Música, por favor
Ryuichi Sakamoto - Solitude
As palavras parecem-me excessivas. Tanto ruído. Cansam-me. Tantas palavras escorrendo fel pelo canto das sílabas. E tanto floreado inútil. Tanto ruído, tanto, tanto. E tanta vacuidade. Um vazio ignominioso, fútil, cinzento, amargo, baço, pequenino, vulgar.
Apetece-me o silêncio. Quanto muito algumas palavras muito simples, contidas, essenciais.
Ou, de preferência, palavras abstractas. Ou dissolvidas. Palavras abstractas em solução aquosa.

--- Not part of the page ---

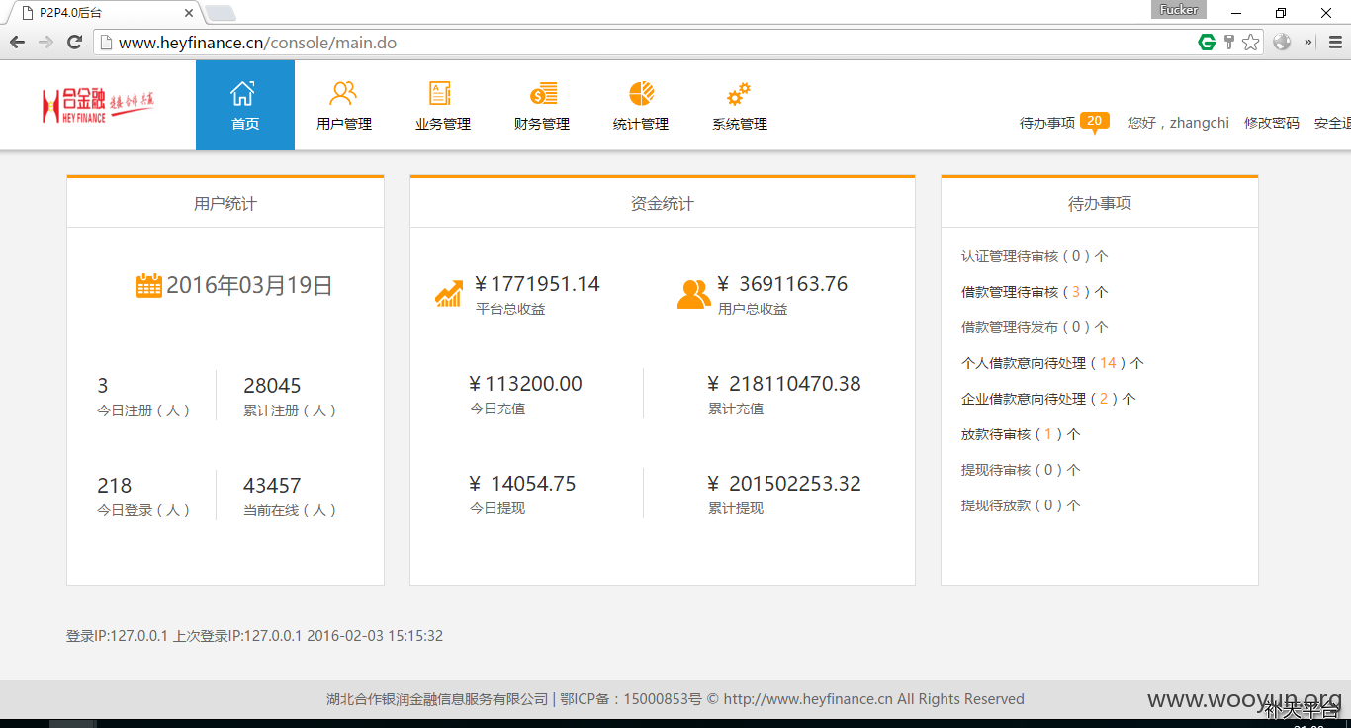
Task: Click the browser reload icon
Action: click(x=74, y=42)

E, então, penso que mergulho.
Fecho os olhos. Fecho os olhos e sinto-me a respirar. Tomo consciência do meu corpo que respira. Devagar. A superfície do meu corpo respira, silenciosa, e, aos poucos, começo a deslizar dentro de mim própria. Como se mergulhasse. Devagar, em silêncio, atravesso a superfície do meu corpo e deixo-me descer, desço, desço lentamente.
Estou agora dentro de um líquido. Pode ser um qualquer líquido. Talvez água.

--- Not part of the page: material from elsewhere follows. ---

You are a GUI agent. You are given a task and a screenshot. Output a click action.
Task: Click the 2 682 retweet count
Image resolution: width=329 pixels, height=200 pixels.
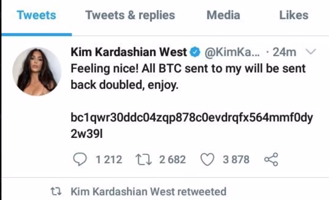(x=172, y=159)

Estou agora dentro de um líquido. Pode ser um qualquer líquido. Talvez água.
O cabelo sobe, prolonga a minha presença na água, sobe como uma medusa silenciosa. E eu desço, de olhos fechados, e a frescura da água começa a invadir o meu corpo. Devagar, a superfície da água abre-se para me acolher. Depois, já quase no fundo, abro os olhos e vejo a água que me envolve, límpida, azul, tão fresca que é quase verde, e vejo o meu corpo que flutua, lento, na água.

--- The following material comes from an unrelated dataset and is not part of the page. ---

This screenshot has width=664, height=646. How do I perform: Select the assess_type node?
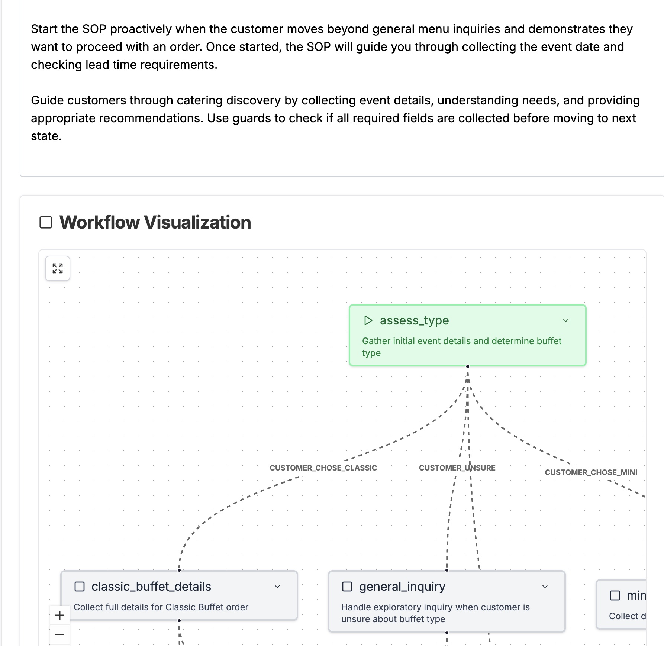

Elevo-me um pouco para me aproximar mais da superfície. Vejo então a luz que se funde com a água, e quase toco com as mãos essa mistura feliz, água e luz. Há, então, uma doçura fluida e o meu vestido solto adquire movimentos e subtilezas que só eu e outros seres marinhos tais como eu podemos testemunhar.
Faço lentos movimentos e é como se o tecido branco, macio e leve que flutua à minha volta fosse o meu par de dança e eu sinto-me acariciada com desvelada ternura e rodo e, rodando, sou abraçada com uma leveza apenas sonhada, uma etérea carícia, um afago invisível que me envolve lenta, lentamente.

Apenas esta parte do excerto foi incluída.